片方のグループは、一般的に読みやすい16ポイントの「Arial」で書かれたリストを、他方のグループには、12ポインントの「Comic Sans MS」や「Bodoni MT」など、普段読み慣れないフォントで同じ内容が書かれたリストを渡したそう。15分置いて、どれだけ記憶しているかテストしたところ、読み慣れないフォントで書かれたリストを手渡されたグループのほうが、平均14%もよく覚えていたそうです。

同研究チームでは、オハイオ州の中等学校(secondary school)に通う、15~18歳の生徒222名にも実験を行いました。補助教材をオリジナル版、「Haettenschweiler」、「Monotype Corsiva」、「Comic Sans Italicised」といった、読みづらいフォントに変更したものの2パターン準備し、2つのグループにそれぞれを振り分けたそう。すると、読みづらいフォントの教材を利用した生徒のほうが高い成果を出したとか。この結果は、英語のみならず、物理や歴史といった教科でもみられたそうです。

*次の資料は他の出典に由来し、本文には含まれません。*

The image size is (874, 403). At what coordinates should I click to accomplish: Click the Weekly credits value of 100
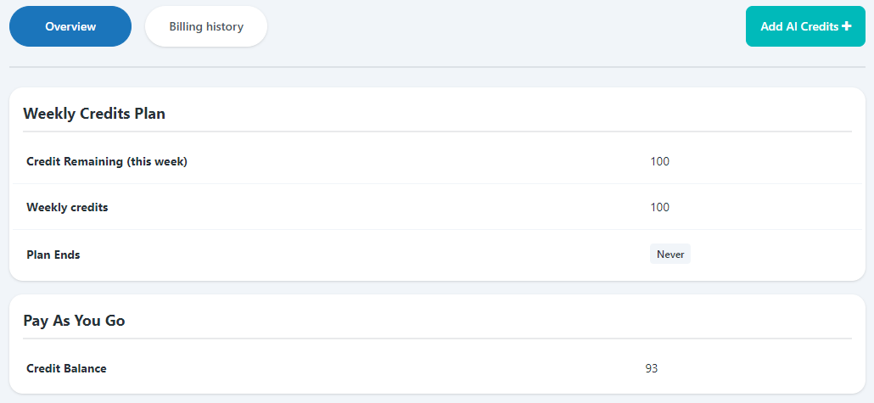tap(659, 207)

もちろん、英ロンドン「Institute of Education」のDylan Wiliam教授によると、「これらの実験結果は限定的なものなので、フォントさえ変えれば、学習効果が出るとは一概にはいえない」と指摘。ただし、読みづらいフォントによって、ゆっくり読むようになるという面はあるそうです。

教育の現場で、この理論を応用すべきかどうかについては、まだ議論の余地がありそうですが、語学の学習など、普段、私たちが学習する上では、参考になりそうなお手軽勉強術ですね。アルファベットフォントだけでなく、日本語フォントでも、ちょっと試してみる価値ありそうです。